All of lore.kernel.org
 help / color / mirror / Atom feed
From: Dave Hansen <dave@sr71.net>
To: dave@sr71.net
Cc: dave.hansen@linux.intel.com, mingo@kernel.org, bp@alien8.de,
	fenghua.yu@intel.com, hpa@zytor.com, x86@kernel.org,
	tim.c.chen@linux.intel.com, linux-kernel@vger.kernel.org
Subject: [PATCH 09/11] x86, fpu: correct and check XSAVE xstate size calculations
Date: Tue, 25 Aug 2015 13:12:05 -0700	[thread overview]
Message-ID: <20150825201205.C590CFEF@viggo.jf.intel.com> (raw)
In-Reply-To: <20150825201201.CF766C1B@viggo.jf.intel.com>


From: Dave Hansen <dave.hansen@linux.intel.com>

Note: our xsaves support is currently broken and disabled.  This
patch does not fix it, but it is an incremental improvement.
This might be useful to someone backporting the entire set of
XSAVES patches at some point, but it should not be backported
alone.

Ingo said he wanted something like this (bullets 2 and 3):

	http://lkml.kernel.org/r/20150808091508.GB32641@gmail.com

There are currently two xsave buffer formats: standard and
compacted.  The standard format is waht 'XSAVE' and 'XSAVEOPT'
produce while 'XSAVES' and 'XSAVEC' produce a compacted-formet
buffer.  (The kernel never uses XSAVEC)

But, the XSAVES buffer *ALSO* contains "system state components"
which are never saved by a plain XSAVE.  So, XSAVES has two
things that might make its buffer differently-sized from an
XSAVE-produced one.

The current code assumes that an XSAVES buffer's size is simply
the sum of the sizes of the (user) states which are supported.
This seems to work in most cases, but it is not consistent with
what the SDM says, and it breaks if we 'align' a component in the
buffer.  The calculation is also unnecessary work since the CPU
*tells* us the size of the buffer directly.
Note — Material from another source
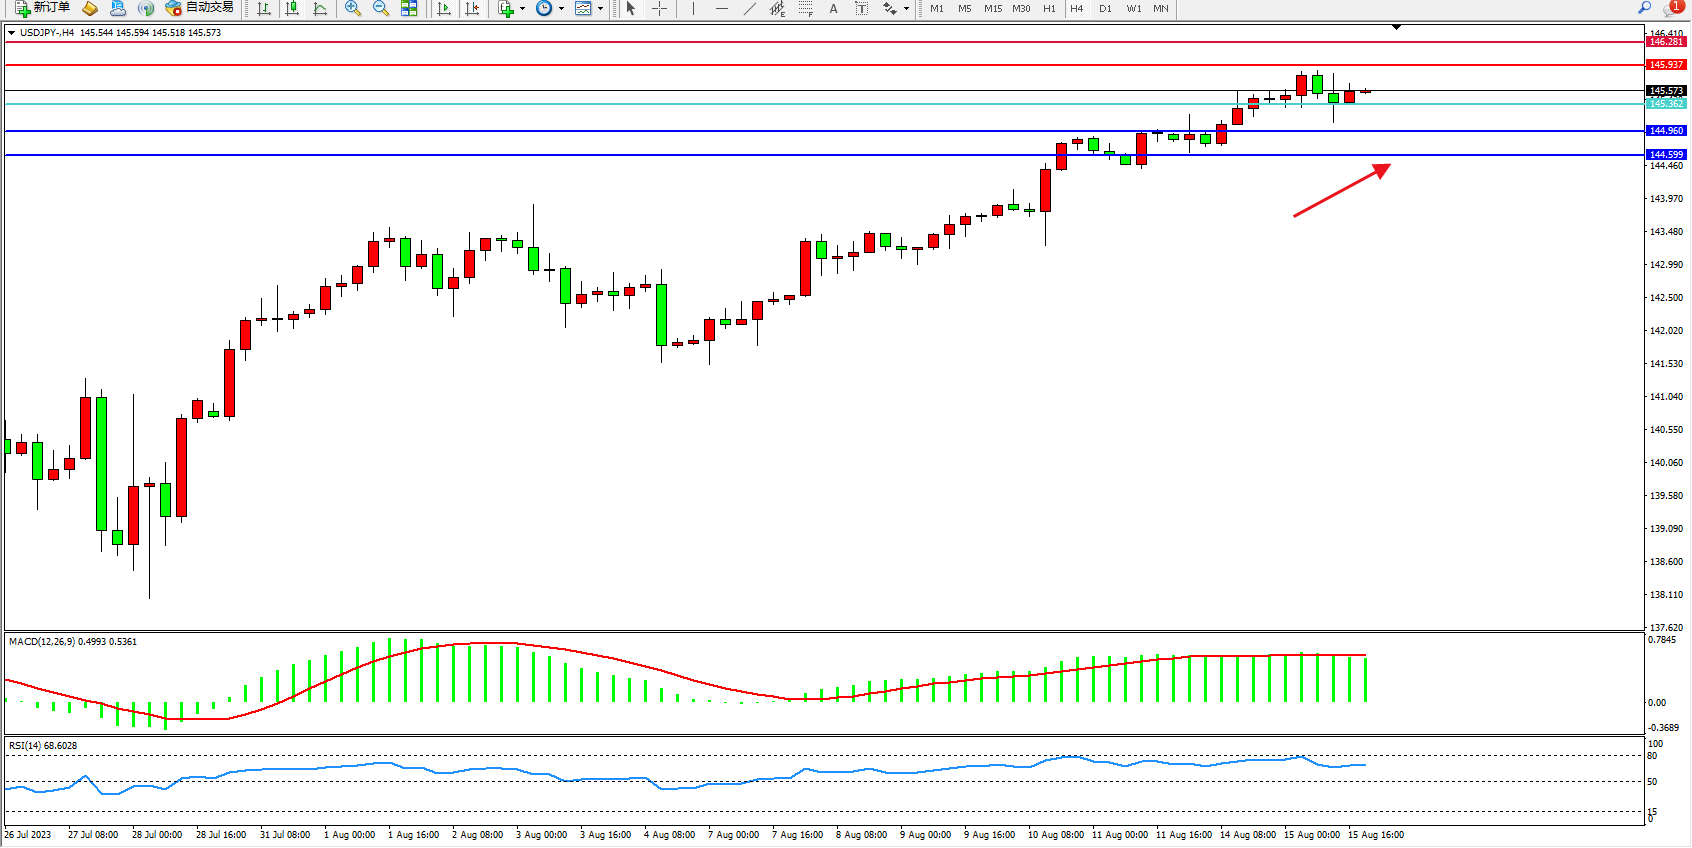
Task: Tile chart windows with grid icon
Action: (x=409, y=8)
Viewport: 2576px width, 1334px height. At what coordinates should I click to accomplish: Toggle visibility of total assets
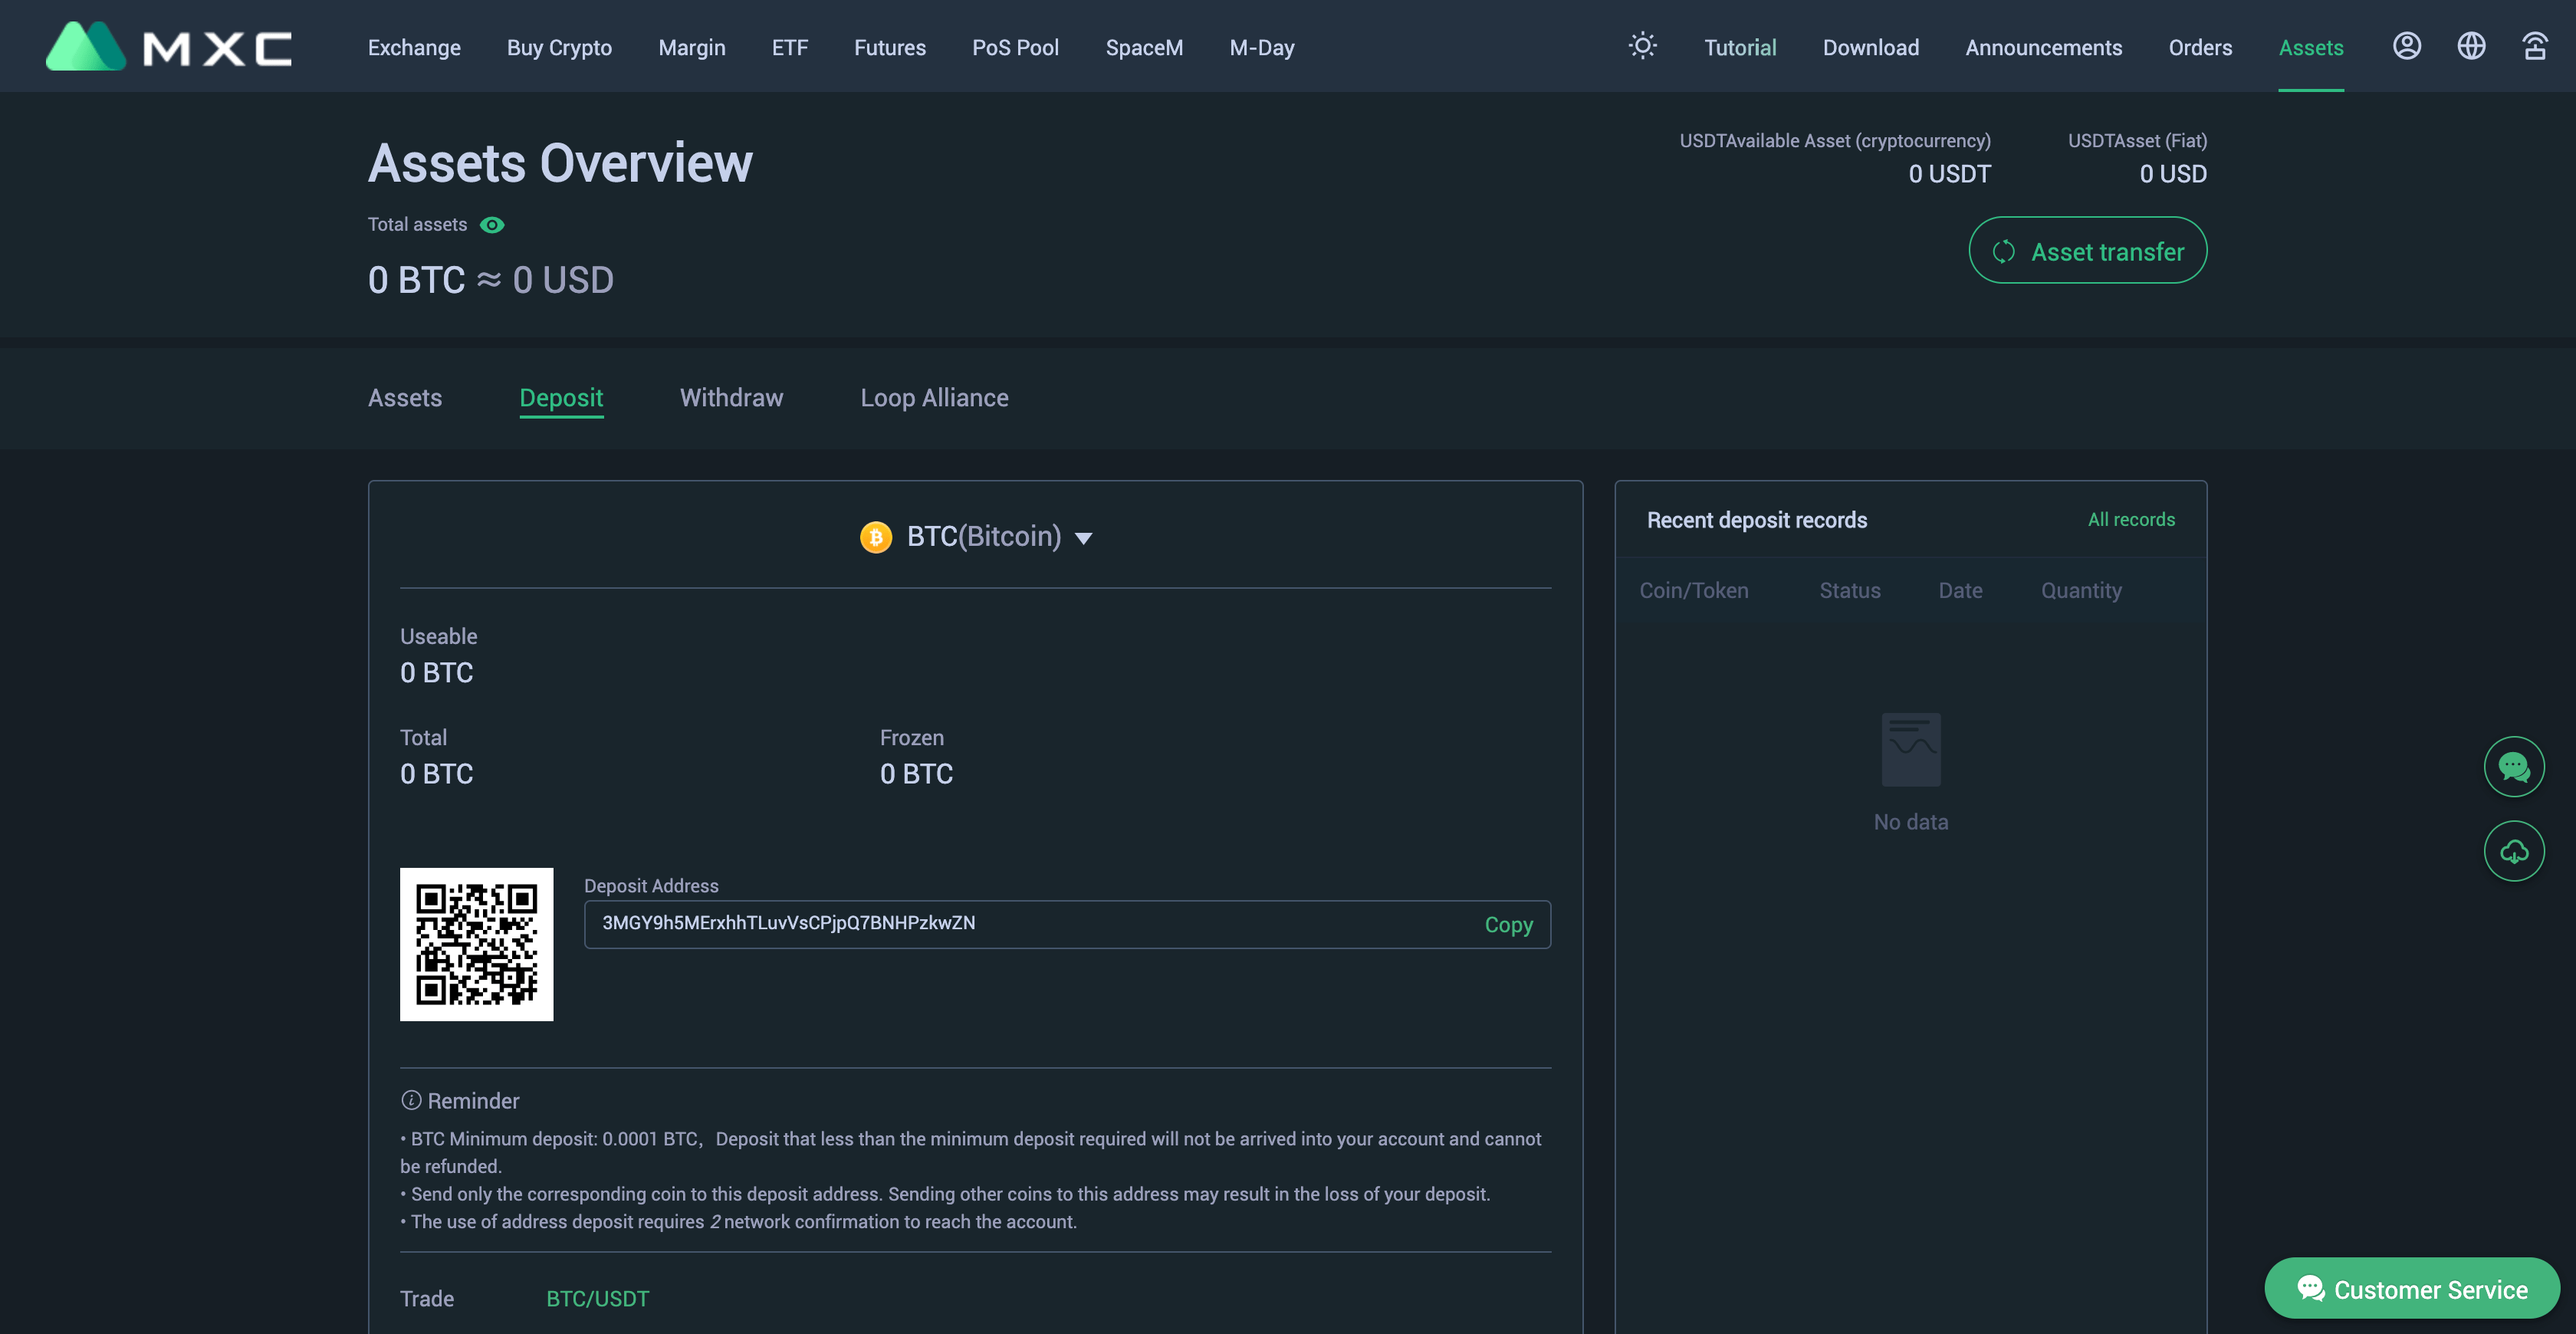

This patch just reads the size of the buffer right out of the
CPUID leaf instead of trying to derive it.

But, blindly trusting the CPU like this is dangerous.  We add
a verification pass in do_extra_xstate_size_checks() to ensure
that the size we calculate matches with what we see from the
hardware.  When it comes down to it, we trust but verify the
CPU.

Signed-off-by: Dave Hansen <dave.hansen@linux.intel.com>
Cc: Ingo Molnar <mingo@kernel.org>
Cc: Borislav Petkov <bp@alien8.de>
Cc: Fenghua Yu <fenghua.yu@intel.com>
Cc: "H. Peter Anvin" <hpa@zytor.com>
Cc: x86@kernel.org
Cc: Tim Chen <tim.c.chen@linux.intel.com>
Cc: linux-kernel@vger.kernel.org
---

 b/arch/x86/kernel/fpu/xstate.c |  181 ++++++++++++++++++++++++++++++++++++++---
 1 file changed, 171 insertions(+), 10 deletions(-)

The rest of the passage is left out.